-- Begin --

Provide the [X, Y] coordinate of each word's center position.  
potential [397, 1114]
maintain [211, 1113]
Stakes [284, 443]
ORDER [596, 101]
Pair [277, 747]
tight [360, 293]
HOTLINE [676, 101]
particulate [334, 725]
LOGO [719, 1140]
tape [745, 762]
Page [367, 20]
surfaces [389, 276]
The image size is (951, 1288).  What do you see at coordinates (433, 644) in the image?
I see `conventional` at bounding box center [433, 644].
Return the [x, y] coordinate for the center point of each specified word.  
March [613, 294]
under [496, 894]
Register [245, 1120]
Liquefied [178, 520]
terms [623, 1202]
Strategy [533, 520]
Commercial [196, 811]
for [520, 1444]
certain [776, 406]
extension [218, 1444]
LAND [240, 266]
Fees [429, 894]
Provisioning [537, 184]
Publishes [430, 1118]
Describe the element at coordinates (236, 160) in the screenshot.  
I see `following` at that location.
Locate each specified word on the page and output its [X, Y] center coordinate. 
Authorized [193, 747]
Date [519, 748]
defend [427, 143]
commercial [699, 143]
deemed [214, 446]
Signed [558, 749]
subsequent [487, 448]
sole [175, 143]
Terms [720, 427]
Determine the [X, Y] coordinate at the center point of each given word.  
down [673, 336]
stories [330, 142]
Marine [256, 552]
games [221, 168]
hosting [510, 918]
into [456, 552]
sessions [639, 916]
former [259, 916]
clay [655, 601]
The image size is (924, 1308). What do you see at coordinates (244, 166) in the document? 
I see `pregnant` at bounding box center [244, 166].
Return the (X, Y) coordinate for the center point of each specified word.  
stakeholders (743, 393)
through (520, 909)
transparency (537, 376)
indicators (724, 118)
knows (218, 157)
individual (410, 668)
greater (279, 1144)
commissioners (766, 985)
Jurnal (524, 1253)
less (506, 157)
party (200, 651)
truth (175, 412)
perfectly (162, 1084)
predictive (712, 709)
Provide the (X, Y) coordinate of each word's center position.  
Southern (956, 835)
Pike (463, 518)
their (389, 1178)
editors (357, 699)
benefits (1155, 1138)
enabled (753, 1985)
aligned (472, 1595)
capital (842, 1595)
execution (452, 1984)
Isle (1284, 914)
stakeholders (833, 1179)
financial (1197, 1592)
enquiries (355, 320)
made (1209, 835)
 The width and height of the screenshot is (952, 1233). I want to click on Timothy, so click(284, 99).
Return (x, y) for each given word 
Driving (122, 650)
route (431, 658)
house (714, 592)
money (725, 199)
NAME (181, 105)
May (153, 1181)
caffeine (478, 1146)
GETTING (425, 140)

-- End --

WHAT THE EXERCISE ASKS:
Write out, word for word, the records between the line holding "Return the [x, y]" and the line holding "Jurnal (524, 1253)", inclusive.

SOLUTION TO THE EXERCISE:
Return the [x, y] coordinate for the center point of each specified word.  
March [613, 294]
under [496, 894]
Register [245, 1120]
Liquefied [178, 520]
terms [623, 1202]
Strategy [533, 520]
Commercial [196, 811]
for [520, 1444]
certain [776, 406]
extension [218, 1444]
LAND [240, 266]
Fees [429, 894]
Provisioning [537, 184]
Publishes [430, 1118]
Describe the element at coordinates (236, 160) in the screenshot.  
I see `following` at that location.
Locate each specified word on the page and output its [X, Y] center coordinate. 
Authorized [193, 747]
Date [519, 748]
defend [427, 143]
commercial [699, 143]
deemed [214, 446]
Signed [558, 749]
subsequent [487, 448]
sole [175, 143]
Terms [720, 427]
Determine the [X, Y] coordinate at the center point of each given word.  
down [673, 336]
stories [330, 142]
Marine [256, 552]
games [221, 168]
hosting [510, 918]
into [456, 552]
sessions [639, 916]
former [259, 916]
clay [655, 601]
The image size is (924, 1308). What do you see at coordinates (244, 166) in the document? 
I see `pregnant` at bounding box center [244, 166].
Return the (X, Y) coordinate for the center point of each specified word.  
stakeholders (743, 393)
through (520, 909)
transparency (537, 376)
indicators (724, 118)
knows (218, 157)
individual (410, 668)
greater (279, 1144)
commissioners (766, 985)
Jurnal (524, 1253)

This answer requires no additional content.